We didn't argue. We liked the same food, movies and songs. We loved singing "Sweet Child O' Mine" at the tops of our lungs. We loved to travel. We loved books on tapes on long trips. We loved our dog. We had our own secret jokes. Doesn't everyone?
We saw other couples who were miserable, not even nice to each other and we said we were so lucky we weren't like that. We still said our please and thank you's.
He was unhappy. Of course I could see that. But he said it was work. He hated working.
"Are you sure it's just work? You seem mad at me, distant."
"No. I just hate work." And then he would hug me.
I tried hard to make things easy for him. Yet nothing was ever right. But he assured me everything was fine. He just had to figure the work thing out. I believed him. Why wouldn't I? He had never lied to me.

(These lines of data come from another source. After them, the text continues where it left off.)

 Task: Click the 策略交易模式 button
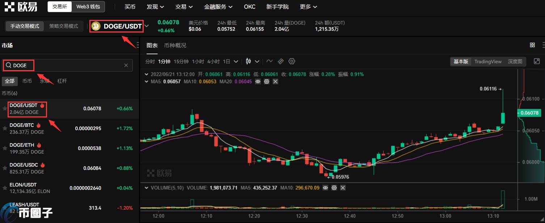click(64, 26)
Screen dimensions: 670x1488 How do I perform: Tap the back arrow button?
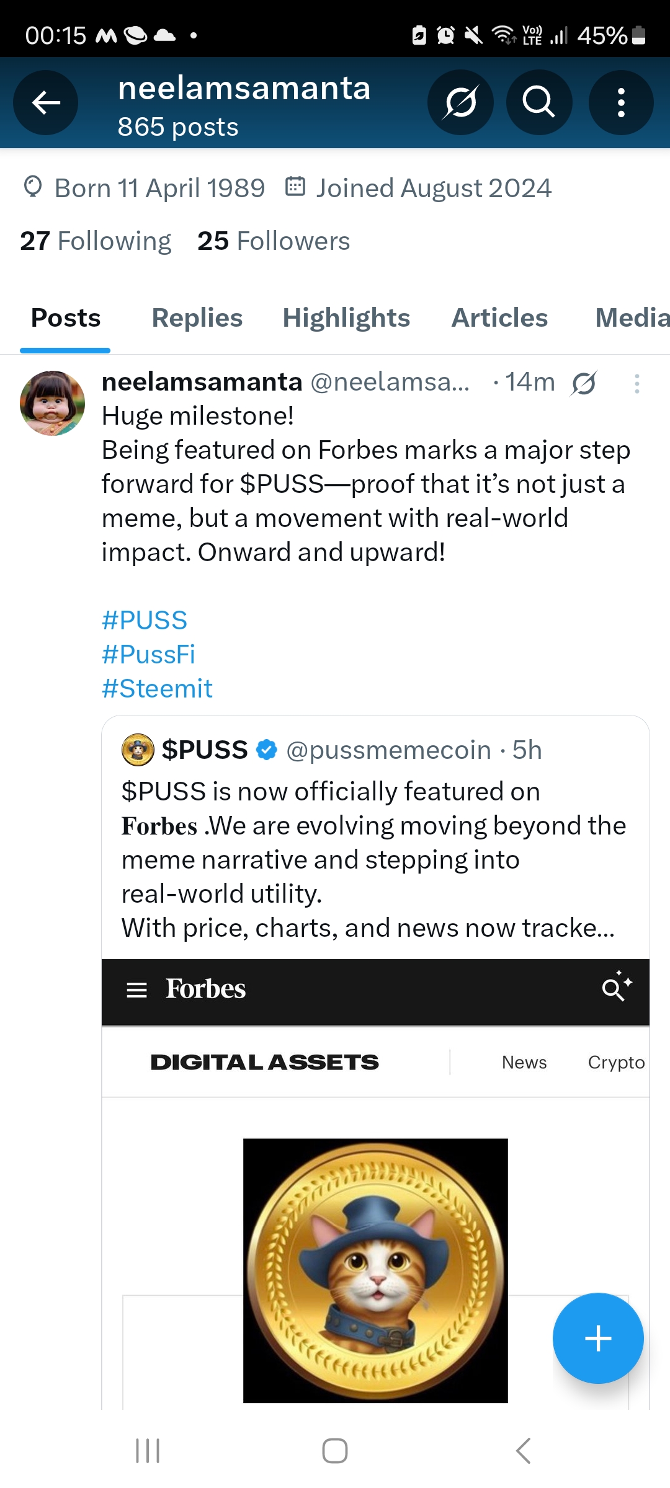click(46, 103)
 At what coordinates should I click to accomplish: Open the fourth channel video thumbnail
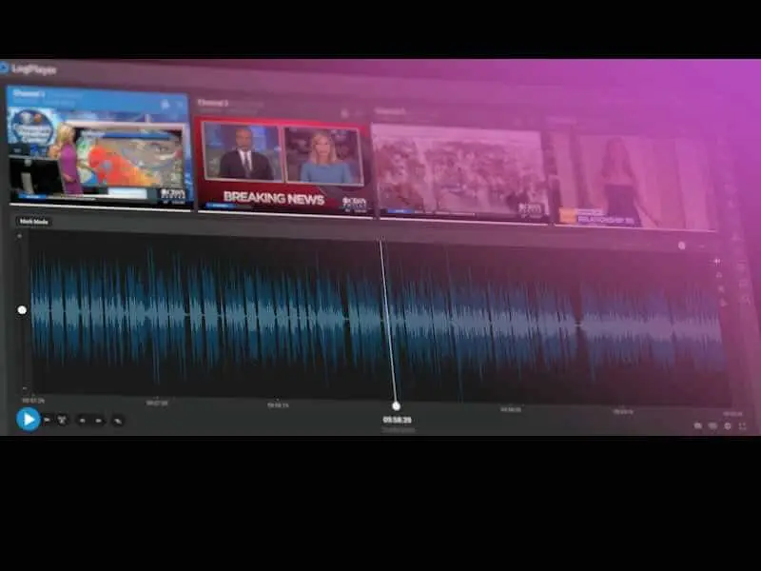[x=633, y=181]
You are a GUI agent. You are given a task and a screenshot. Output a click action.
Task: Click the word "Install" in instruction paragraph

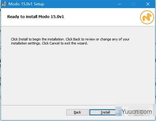point(23,39)
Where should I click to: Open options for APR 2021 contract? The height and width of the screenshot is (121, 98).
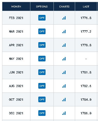click(42, 45)
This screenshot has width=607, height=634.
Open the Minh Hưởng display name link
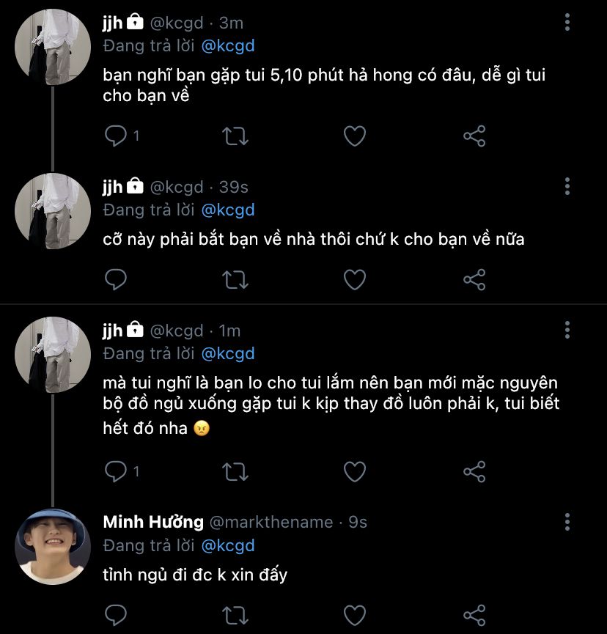[153, 522]
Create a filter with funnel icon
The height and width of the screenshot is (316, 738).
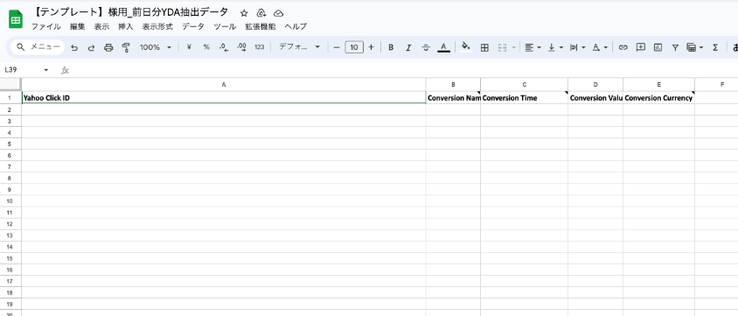pyautogui.click(x=675, y=47)
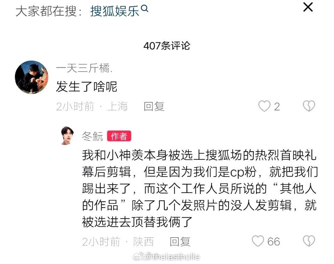Screen dimensions: 334x264
Task: Open 一天三斤橘's profile avatar
Action: click(x=32, y=77)
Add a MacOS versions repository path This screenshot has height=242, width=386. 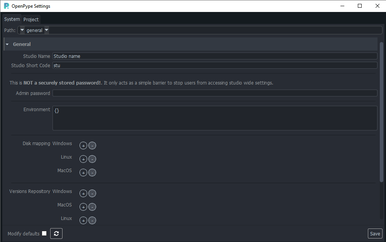(83, 207)
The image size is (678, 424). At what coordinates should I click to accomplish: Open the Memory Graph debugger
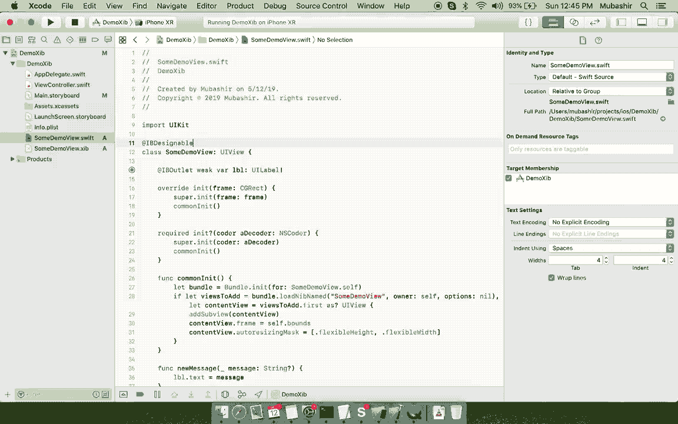pos(242,394)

So, at the height of success, he sold the business he had convinced me he wanted. He went to work for someone else. And hated it. Then he left there and did temporary work. And hated it. I stood by him during all of these changes hoping he would find his happiness. I didn't push him, or nag him, or demand anything of him. I just let him go his own way, supporting his every erratic decision.
After all, I wanted him to be happy. You only get one life and you should be happy in it.
Five years of mood swings. It was like walking on eggshells. Me always waiting for him to find his peace so we could have some real fun. So we could enjoy each other the way we did when there was less stress in our lives.
Until one day.... "I don't want to do this anymore." The words came out of my mouth. I was tired of him being miserable. I wanted us to fix it together.
I asked him to go to therapy together. He didn't want to.
I asked him to try a separation. He didn't want to.
He wanted to sell everything and sail to the Bahamas by himself for four months. He wanted to find peace on his own.
He wanted a divorce.
That was his solution? It was not mine.
After 10 years together, seven of them married, it had come down to this.
Wasn't any of it worth fighting for? Wasn't any of it worth trying to save?
Apparently not to him. To him there was no answer other than divorce.
You can't make someone stay when they don't want to. What choice did I have?
So we divorced.
And our marriage became a statistic.